Golden Bloomed Grey Longhorn - Agapanthia villosoviridescens

Scientific Name: Agapanthia villosoviridescens.

English Name: Golden Bloomed Grey Longhorn.

French Name: L'Agapanthie à pilosité verdâtre or saperde à pilosité verdâtre

5 Key Characters:
  • usually on thistles Cirsium or Carduus spp or hogweed Heracleum spp.
  • antennae black but dusted pale blue grey except for the tips of each segment, giving a distinctive 'black and white' striped effect.
  • the short greeny golden hairs on the wing cases (elytra) are arranged in wavy rows.
  • a medium sized longhorn (10 - 22 mm) with the very long antennae typical of this family of beetles (Cerambycidae).
  • females are bigger than males.
Lookalikes: A. dahli, which has slightly pinkish dusting on the antennae and a definite tuft of hairs at the top of the third antennal segment. A. villosoviridescens has a few hairs in this position, but not a real tuft.

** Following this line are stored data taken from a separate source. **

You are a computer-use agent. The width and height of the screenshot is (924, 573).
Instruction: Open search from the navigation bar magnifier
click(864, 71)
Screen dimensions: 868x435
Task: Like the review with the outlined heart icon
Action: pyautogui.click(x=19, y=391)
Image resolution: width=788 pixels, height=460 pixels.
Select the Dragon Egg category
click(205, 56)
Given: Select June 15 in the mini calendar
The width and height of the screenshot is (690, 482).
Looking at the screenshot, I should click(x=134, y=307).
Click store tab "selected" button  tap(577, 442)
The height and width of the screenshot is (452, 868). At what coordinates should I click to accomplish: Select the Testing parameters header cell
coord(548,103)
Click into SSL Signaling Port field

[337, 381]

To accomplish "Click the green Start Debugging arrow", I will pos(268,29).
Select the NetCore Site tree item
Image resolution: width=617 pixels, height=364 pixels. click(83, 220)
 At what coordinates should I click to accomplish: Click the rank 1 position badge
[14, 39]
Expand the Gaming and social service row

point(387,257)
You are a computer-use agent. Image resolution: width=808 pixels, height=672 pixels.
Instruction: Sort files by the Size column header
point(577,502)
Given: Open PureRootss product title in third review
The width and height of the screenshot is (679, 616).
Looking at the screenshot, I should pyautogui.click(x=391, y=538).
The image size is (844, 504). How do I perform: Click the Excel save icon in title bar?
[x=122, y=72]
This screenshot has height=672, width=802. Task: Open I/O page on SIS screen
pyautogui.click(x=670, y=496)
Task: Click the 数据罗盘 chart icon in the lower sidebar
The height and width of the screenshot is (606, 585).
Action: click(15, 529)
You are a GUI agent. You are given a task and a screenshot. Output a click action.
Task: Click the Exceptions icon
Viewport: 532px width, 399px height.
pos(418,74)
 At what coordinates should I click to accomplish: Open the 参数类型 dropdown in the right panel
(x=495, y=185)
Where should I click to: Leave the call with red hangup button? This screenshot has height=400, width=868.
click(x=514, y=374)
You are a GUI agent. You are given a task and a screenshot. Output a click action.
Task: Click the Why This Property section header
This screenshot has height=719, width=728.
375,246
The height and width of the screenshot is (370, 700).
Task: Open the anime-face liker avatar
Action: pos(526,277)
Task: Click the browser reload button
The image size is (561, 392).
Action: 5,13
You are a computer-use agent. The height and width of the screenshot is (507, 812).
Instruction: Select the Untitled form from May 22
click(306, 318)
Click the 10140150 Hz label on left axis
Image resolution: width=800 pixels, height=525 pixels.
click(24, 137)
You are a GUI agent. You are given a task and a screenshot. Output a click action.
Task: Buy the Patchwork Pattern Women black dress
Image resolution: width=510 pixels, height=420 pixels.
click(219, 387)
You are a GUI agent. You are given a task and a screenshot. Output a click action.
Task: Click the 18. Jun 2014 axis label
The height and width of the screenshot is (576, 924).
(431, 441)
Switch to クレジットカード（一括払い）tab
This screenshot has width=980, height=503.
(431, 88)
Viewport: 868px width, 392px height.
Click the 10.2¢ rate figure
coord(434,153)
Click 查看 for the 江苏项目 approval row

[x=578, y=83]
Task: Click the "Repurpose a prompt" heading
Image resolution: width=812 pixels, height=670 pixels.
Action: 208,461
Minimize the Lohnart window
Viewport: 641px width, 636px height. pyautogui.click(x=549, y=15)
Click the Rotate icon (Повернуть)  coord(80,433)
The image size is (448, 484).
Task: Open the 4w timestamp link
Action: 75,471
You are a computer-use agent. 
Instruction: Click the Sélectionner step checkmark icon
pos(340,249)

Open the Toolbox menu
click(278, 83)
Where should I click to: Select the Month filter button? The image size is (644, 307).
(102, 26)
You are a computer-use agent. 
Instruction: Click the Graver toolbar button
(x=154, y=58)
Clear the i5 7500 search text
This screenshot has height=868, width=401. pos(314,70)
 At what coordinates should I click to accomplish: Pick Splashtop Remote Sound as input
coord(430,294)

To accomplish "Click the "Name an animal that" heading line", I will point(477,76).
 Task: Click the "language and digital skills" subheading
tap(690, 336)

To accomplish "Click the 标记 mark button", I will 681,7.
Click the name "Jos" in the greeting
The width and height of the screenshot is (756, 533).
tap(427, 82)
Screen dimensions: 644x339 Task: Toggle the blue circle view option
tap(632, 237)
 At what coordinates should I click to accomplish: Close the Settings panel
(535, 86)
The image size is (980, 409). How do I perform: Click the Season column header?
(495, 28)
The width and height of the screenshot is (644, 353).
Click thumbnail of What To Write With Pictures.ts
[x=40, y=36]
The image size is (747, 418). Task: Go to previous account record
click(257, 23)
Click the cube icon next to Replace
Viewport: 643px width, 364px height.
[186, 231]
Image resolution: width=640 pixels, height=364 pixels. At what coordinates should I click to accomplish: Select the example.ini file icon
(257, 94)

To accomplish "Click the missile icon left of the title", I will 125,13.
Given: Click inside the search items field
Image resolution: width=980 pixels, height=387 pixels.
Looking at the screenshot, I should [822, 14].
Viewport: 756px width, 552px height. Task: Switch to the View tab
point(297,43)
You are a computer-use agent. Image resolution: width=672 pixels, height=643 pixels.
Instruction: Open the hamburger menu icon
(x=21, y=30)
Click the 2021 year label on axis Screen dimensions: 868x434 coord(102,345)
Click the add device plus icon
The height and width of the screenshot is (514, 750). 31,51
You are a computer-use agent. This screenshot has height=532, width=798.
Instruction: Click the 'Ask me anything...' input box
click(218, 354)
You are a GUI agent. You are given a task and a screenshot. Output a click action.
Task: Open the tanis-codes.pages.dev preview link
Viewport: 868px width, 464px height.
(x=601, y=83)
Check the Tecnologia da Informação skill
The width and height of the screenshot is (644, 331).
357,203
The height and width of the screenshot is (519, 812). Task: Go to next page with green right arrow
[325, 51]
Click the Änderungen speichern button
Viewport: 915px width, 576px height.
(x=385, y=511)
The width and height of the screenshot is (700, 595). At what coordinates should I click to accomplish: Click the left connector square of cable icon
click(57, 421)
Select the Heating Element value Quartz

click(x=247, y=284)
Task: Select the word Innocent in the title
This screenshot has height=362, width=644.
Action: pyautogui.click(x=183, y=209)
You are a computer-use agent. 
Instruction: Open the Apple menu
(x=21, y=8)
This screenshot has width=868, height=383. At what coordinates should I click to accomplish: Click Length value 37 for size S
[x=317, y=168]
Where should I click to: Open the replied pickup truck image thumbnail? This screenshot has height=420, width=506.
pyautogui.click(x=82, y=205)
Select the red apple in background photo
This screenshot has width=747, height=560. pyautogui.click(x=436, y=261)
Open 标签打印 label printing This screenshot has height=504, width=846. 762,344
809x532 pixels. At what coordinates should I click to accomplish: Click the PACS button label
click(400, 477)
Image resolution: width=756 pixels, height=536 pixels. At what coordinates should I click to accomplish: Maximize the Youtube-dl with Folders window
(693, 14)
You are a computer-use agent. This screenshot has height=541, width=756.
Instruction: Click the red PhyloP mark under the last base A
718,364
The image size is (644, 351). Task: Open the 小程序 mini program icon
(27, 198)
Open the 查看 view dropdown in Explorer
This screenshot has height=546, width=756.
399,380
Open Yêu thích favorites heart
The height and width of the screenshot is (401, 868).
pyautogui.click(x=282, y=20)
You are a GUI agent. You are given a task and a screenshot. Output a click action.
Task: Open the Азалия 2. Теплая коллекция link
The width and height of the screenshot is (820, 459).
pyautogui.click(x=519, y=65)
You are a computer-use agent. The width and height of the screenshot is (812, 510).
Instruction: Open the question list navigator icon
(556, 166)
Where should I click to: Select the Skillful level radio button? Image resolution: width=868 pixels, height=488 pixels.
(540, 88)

Habitat: Damp places where the host plants are present (thistles Cirsium and Carduus spp and hogweeds Heracleum spp). Females bite a hole in the stem of the host plant and deposit an egg. The larvae live inside the stems.

Adult Active Period: May-June-July.

Status: Probably reasonably common but under recorded. The INPN map shows a very patchy distribution, with no records for this area, however we have recorded it in the Aigronne Valley.

Photographed by Loire Valley Nature:

Photographs are numbered from left to right and top to bottom. All photos will enlarge in a new window if you click on them. 1 detail of the antennae. Note that the first antennal segment is fat and black with some black hairs, the second is tiny and black, the third is long and dusted pale grey on the bottom three quarters. There are a few black hairs on the black tip of segment three, but not a real brush like tuft. 2 on Marsh Thistle Cirsium palustre by a bief (millstream), Aigronne Valley, May.

On Common Nettle Urtica dioica near the Maison de Nature in the Brenne.